(Items from a data source)
::::
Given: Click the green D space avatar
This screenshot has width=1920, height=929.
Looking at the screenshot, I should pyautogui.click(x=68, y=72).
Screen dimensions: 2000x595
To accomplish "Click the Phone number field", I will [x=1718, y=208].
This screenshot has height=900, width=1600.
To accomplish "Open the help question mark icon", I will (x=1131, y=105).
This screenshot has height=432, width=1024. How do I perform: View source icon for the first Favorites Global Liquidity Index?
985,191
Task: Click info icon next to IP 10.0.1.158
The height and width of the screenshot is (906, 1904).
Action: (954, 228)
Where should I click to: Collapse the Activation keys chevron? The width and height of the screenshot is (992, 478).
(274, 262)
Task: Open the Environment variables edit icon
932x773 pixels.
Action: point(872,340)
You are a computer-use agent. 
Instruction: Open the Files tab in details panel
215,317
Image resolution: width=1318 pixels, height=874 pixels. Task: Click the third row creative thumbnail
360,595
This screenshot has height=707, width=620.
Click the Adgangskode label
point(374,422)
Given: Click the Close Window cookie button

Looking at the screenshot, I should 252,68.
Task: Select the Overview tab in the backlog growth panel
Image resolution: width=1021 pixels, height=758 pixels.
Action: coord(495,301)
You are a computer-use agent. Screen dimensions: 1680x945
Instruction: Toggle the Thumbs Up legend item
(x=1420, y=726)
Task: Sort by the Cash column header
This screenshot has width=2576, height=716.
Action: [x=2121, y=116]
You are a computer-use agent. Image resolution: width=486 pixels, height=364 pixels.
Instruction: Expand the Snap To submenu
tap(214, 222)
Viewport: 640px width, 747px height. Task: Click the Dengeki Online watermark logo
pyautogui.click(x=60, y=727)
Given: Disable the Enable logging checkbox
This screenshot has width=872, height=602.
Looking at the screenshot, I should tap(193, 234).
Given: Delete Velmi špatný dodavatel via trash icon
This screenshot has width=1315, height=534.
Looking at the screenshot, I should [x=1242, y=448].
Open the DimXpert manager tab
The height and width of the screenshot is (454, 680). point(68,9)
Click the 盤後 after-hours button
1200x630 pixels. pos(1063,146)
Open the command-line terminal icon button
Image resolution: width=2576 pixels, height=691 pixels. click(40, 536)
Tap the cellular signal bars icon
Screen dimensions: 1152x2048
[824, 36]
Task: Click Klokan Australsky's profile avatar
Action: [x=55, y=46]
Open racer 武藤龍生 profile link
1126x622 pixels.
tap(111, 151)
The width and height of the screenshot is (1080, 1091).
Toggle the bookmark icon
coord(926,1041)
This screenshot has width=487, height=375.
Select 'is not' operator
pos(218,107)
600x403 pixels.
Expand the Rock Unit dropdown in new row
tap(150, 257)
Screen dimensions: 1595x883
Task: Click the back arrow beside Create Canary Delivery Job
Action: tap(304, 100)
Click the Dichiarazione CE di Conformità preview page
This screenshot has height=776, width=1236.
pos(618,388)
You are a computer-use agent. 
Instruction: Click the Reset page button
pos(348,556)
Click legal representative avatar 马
::::
WHAT TO WORK ON:
Look through the records for the string "agent". Copy every line that has it.

SOLUTION TO THIS TASK:
You are a computer-use agent. 
You are a computer-use agent. Screen dimensions: 1680x945
You are a computer-use agent. Image resolution: width=486 pixels, height=364 pixels.
You are a computer-use agent. 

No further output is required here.